Befreit die Kreuzigung Jesu den Menschen von der Erbsünde?

Antwort

Nach christlicher Lehre, insbesondere im traditionellen Verständnis der meisten Kirchen, wird durch den Tod und die Auferstehung Jesu Christi die Möglichkeit zur Befreiung von der Erbsünde geschaffen. Die Erbsünde bezeichnet im Christentum den Zustand der Trennung von Gott, der durch den Sündenfall von Adam und Eva entstanden ist.
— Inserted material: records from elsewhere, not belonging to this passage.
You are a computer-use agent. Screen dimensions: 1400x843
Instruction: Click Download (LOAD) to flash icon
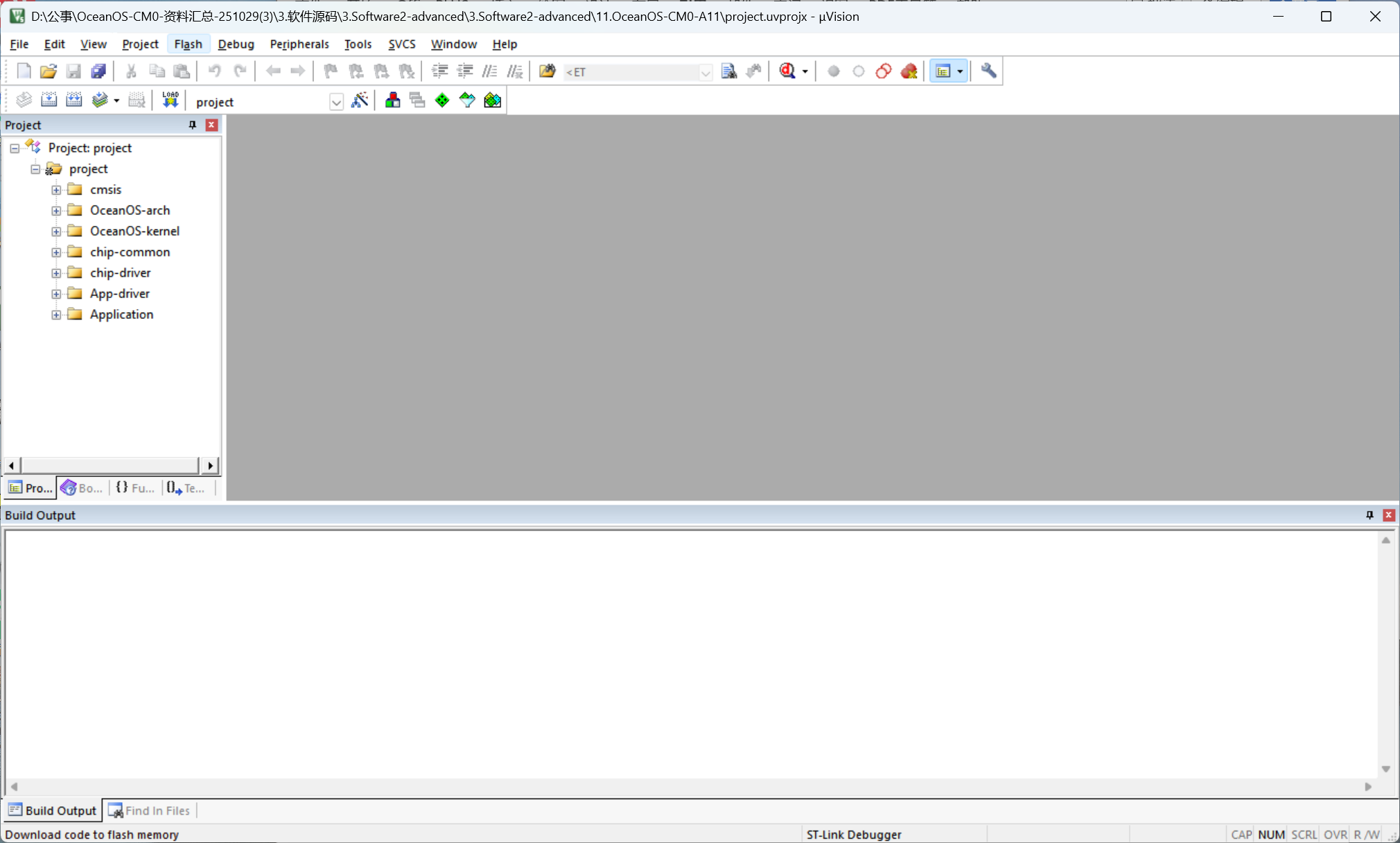click(x=170, y=101)
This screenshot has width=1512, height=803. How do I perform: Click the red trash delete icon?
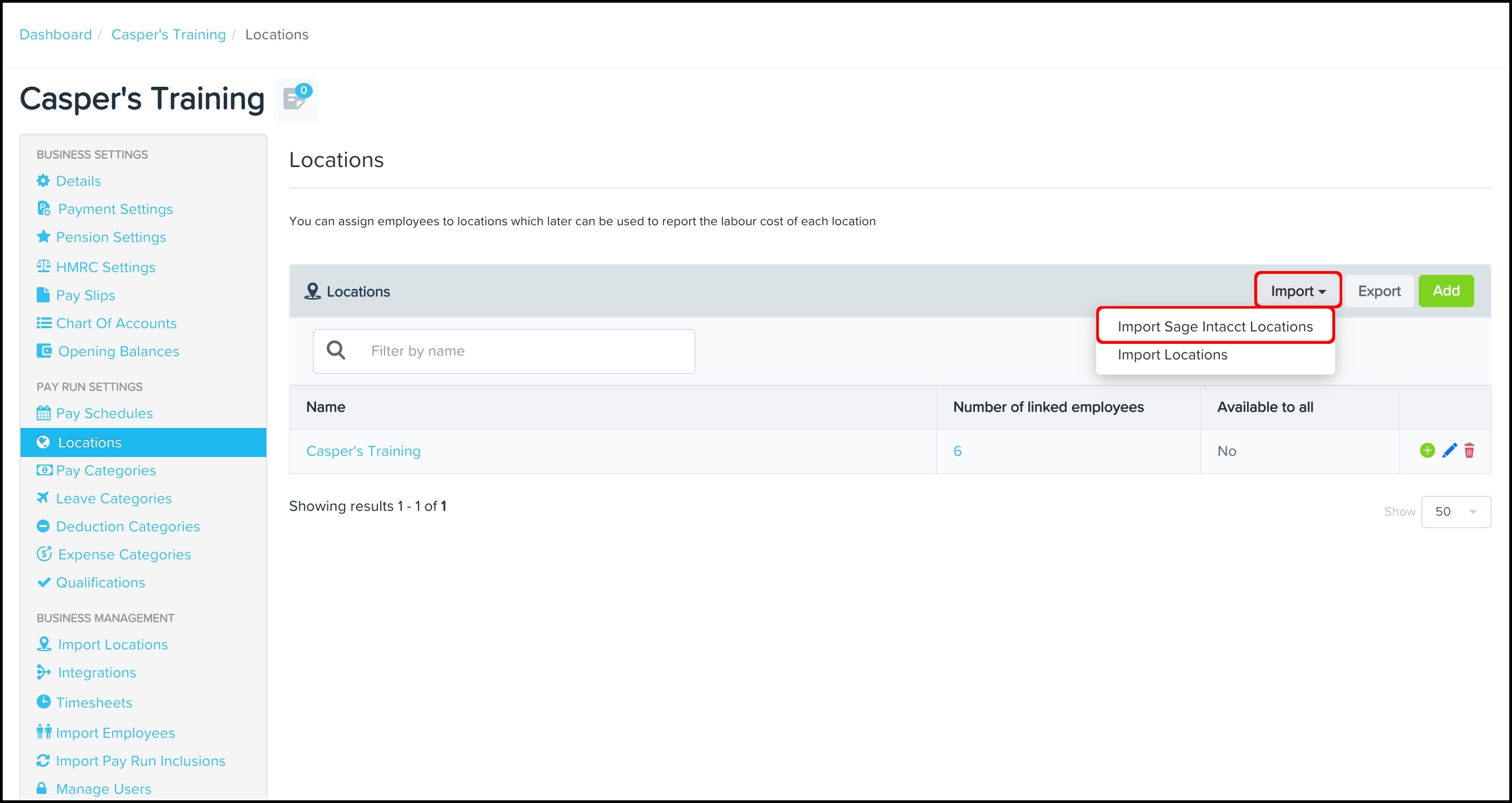[x=1469, y=451]
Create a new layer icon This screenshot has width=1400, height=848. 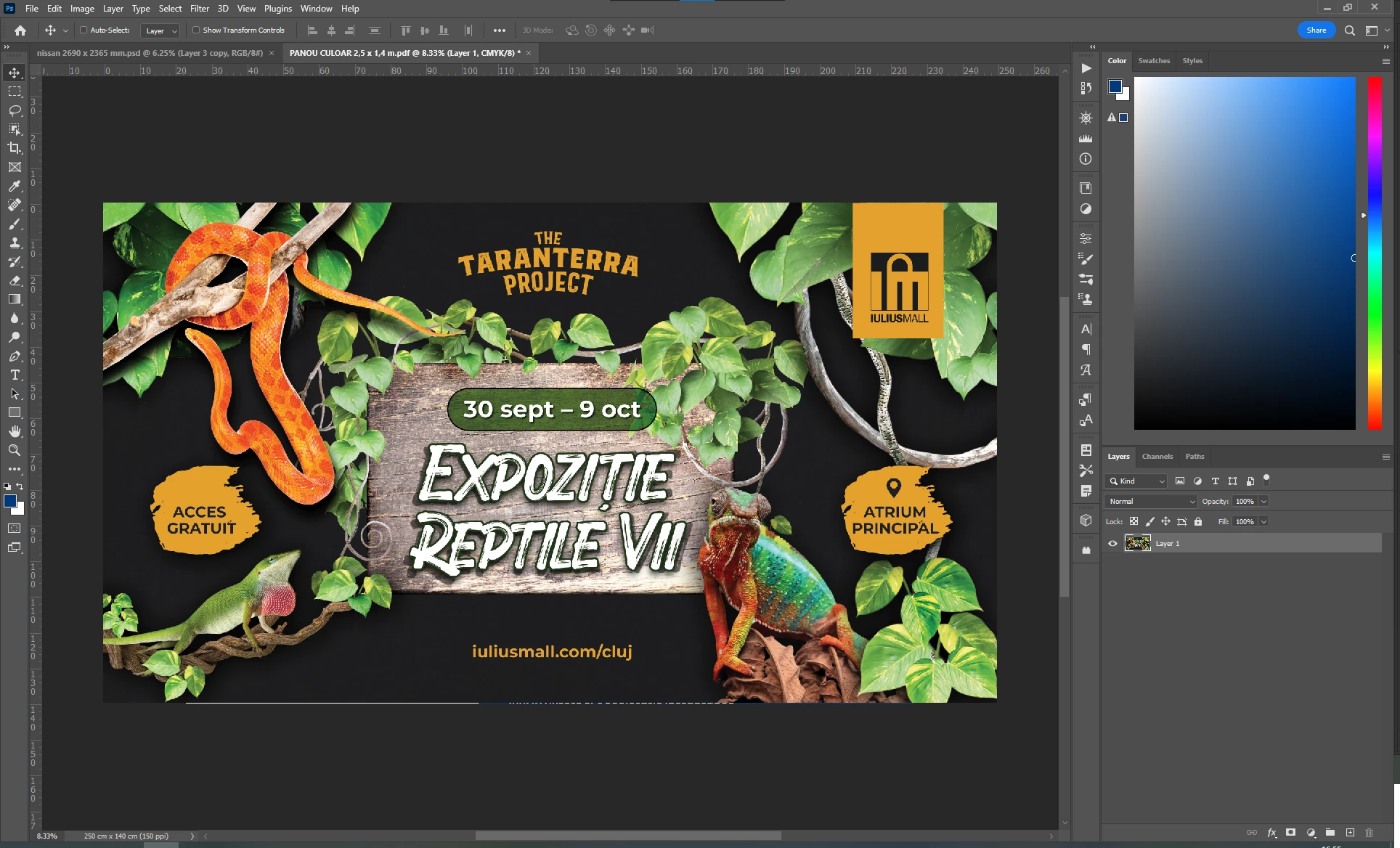(1350, 833)
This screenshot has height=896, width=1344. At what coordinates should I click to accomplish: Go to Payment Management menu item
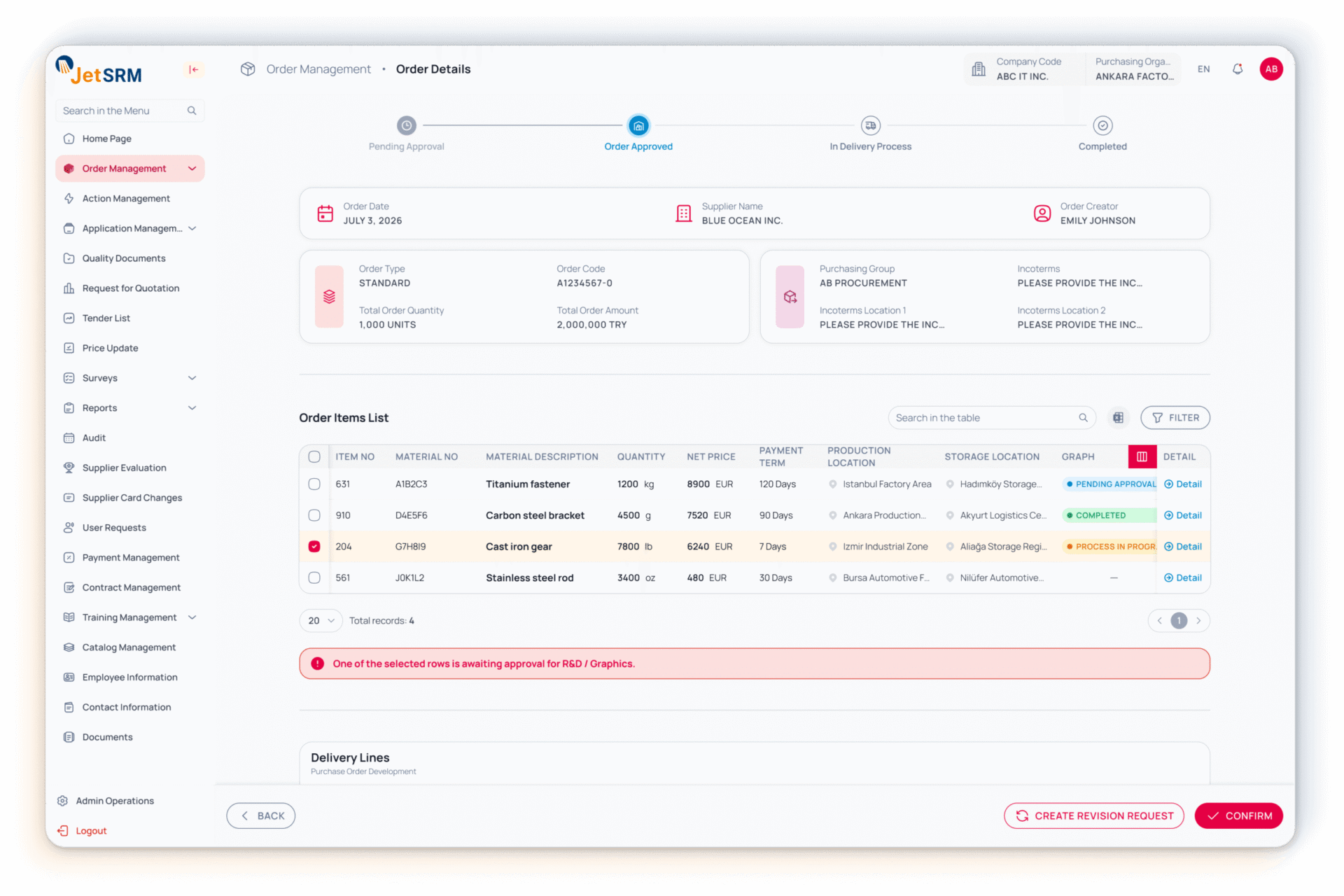[131, 558]
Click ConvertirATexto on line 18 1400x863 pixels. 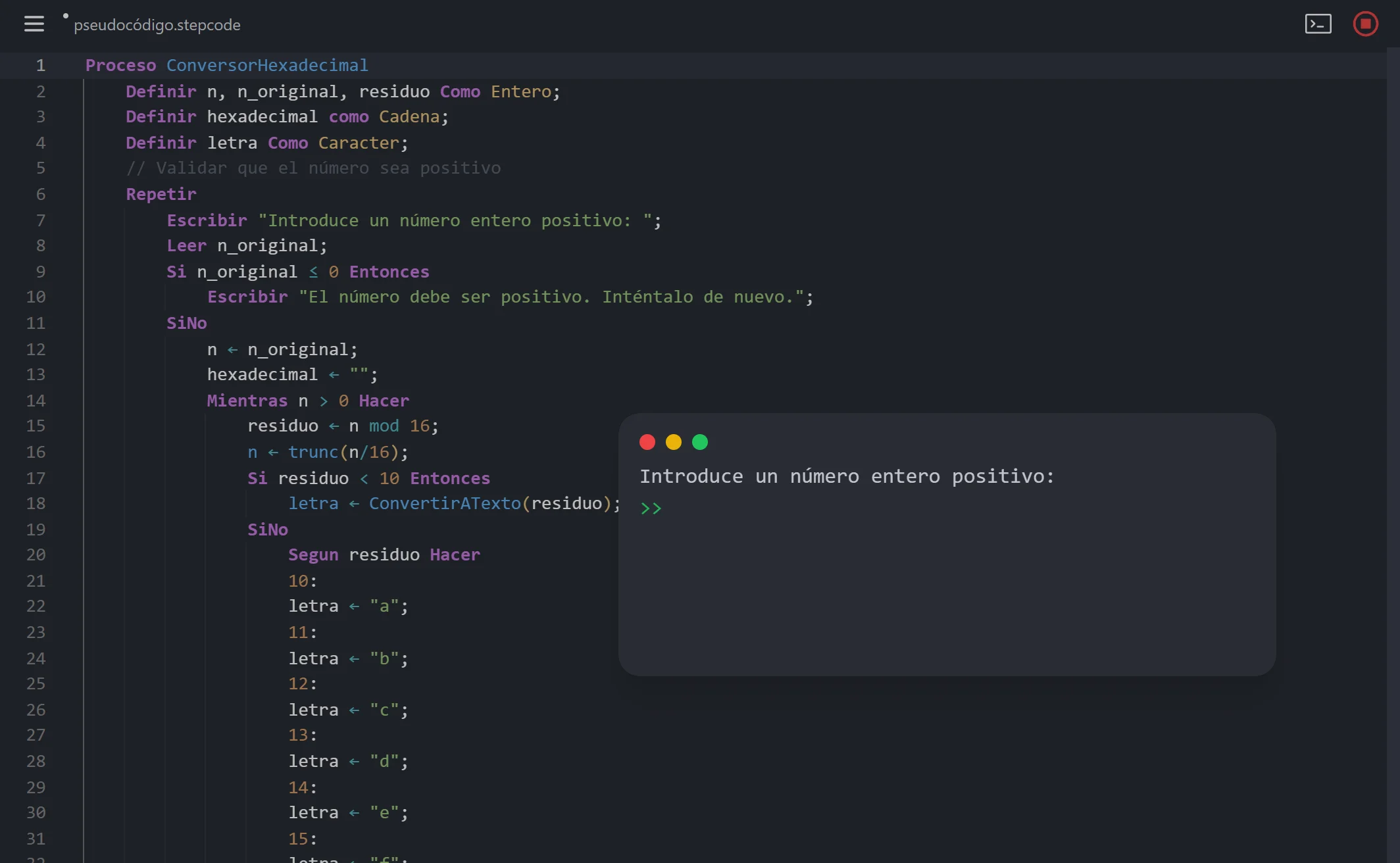tap(445, 504)
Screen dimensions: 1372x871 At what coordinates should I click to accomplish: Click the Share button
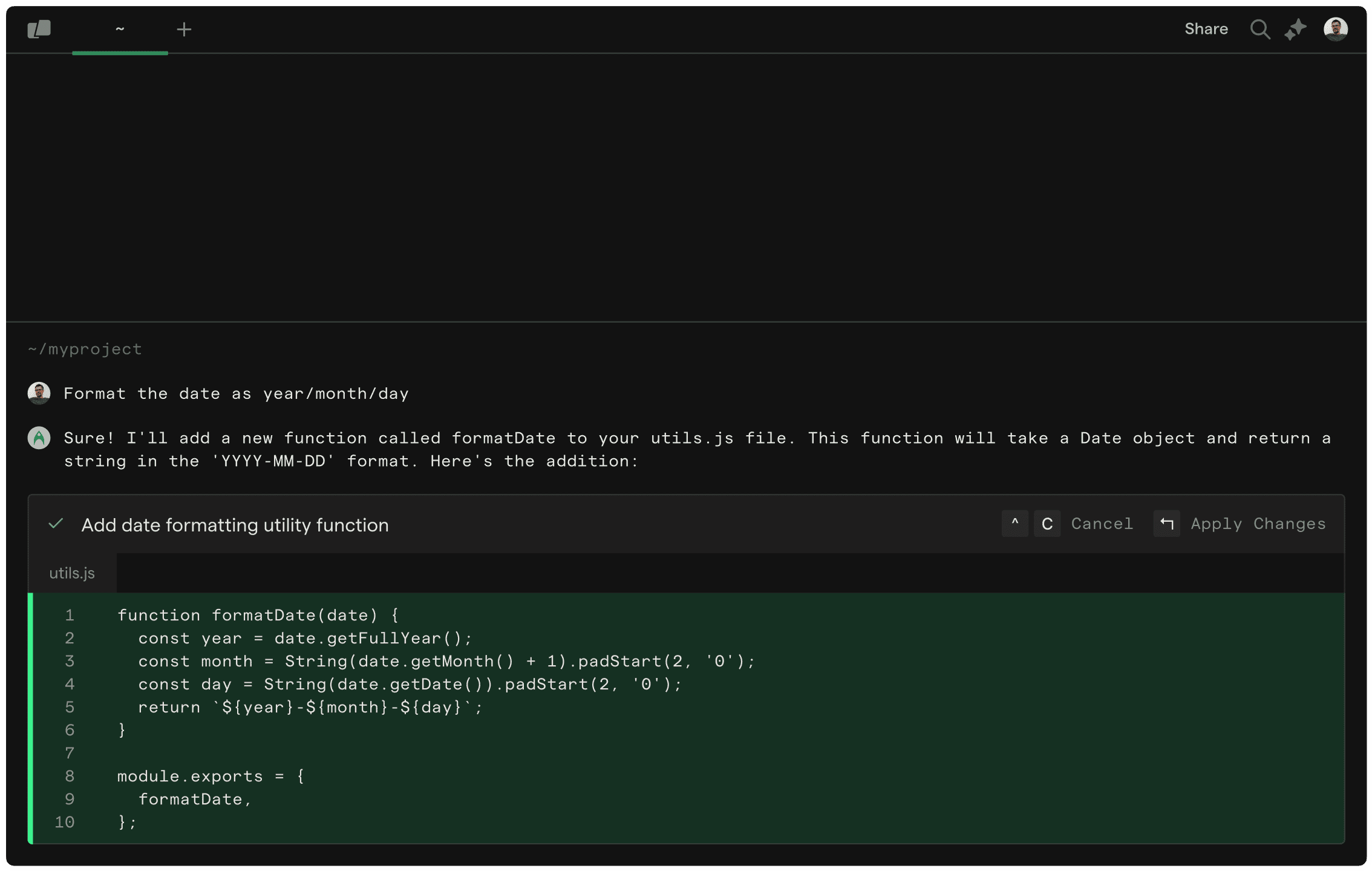click(x=1206, y=29)
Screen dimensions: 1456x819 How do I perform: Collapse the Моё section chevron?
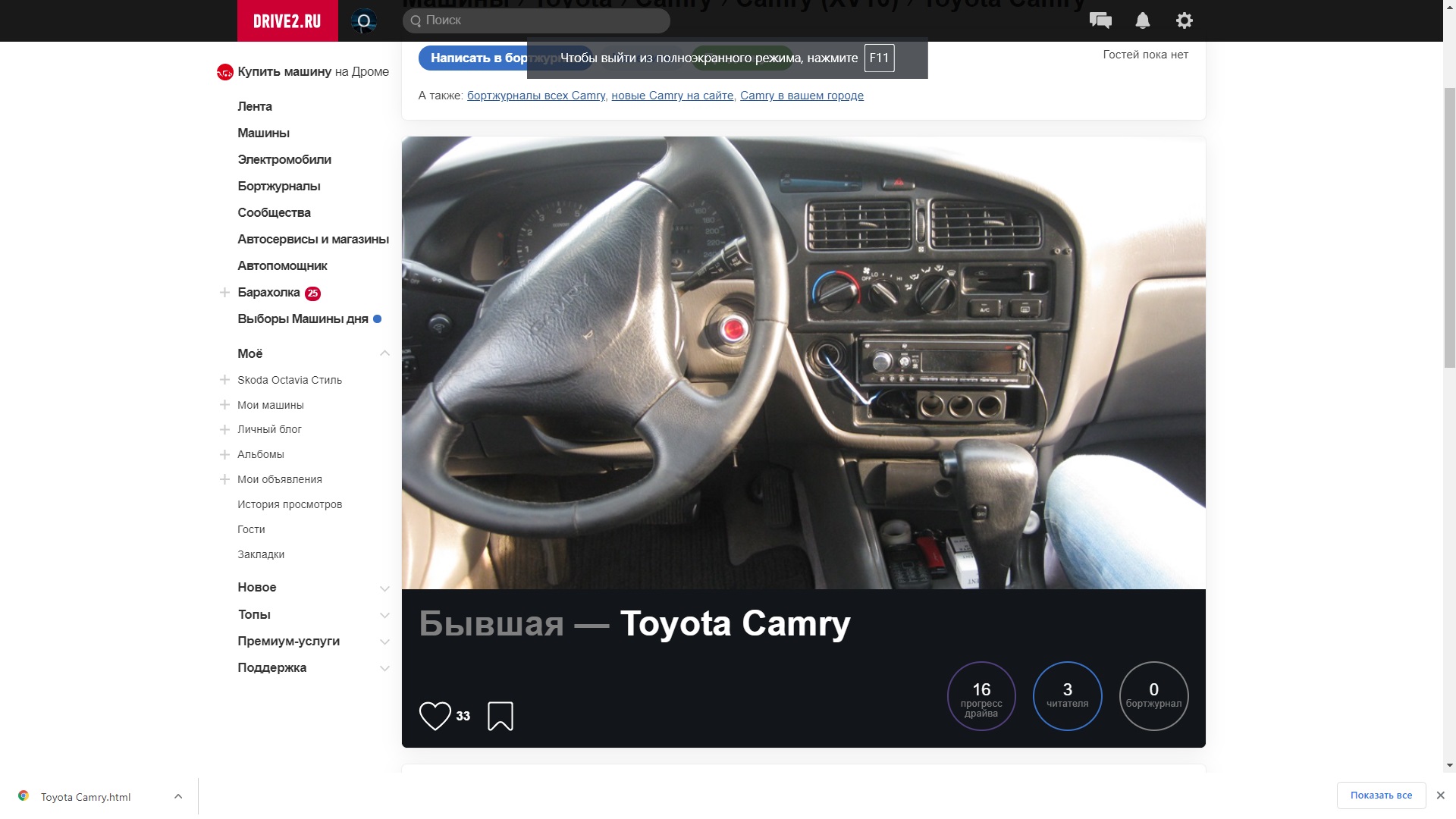(x=384, y=353)
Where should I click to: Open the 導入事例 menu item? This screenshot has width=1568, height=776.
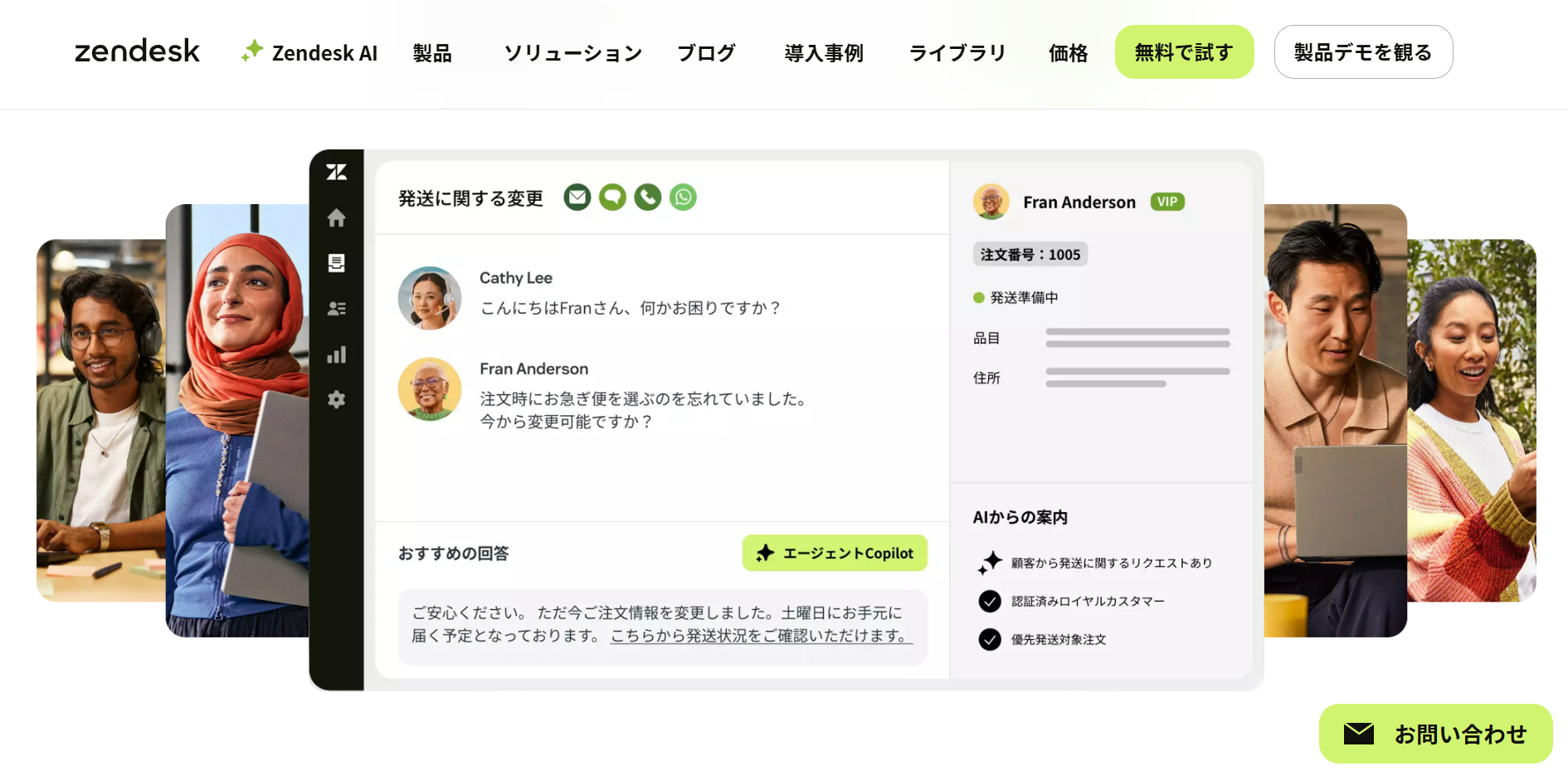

Durch die Kreuzigung Jesu, so der Glaube, hat Jesus stellvertretend für die Menschheit die Sünde auf sich genommen und den Weg zur Versöhnung mit Gott eröffnet. Die Befreiung von der Erbsünde wird im Christentum jedoch in der Regel nicht automatisch allen Menschen zuteil, sondern ist an den Glauben an Jesus Christus und häufig auch an die Taufe gebunden (vgl. z. B. Röm 6,3-4; Mk 16,16). Zusammengefasst: Nach christlicher Überzeugung ist durch die Kreuzigung Jesu die Möglichkeit zur Befreiung von der Erbsünde geschaffen worden, die tatsächliche Befreiung erfolgt aber durch Annahme dieses Heilsangebots, meist im Rahmen der Taufe und des Glaubens. Die genaue Auslegung kann je nach Konfession variieren.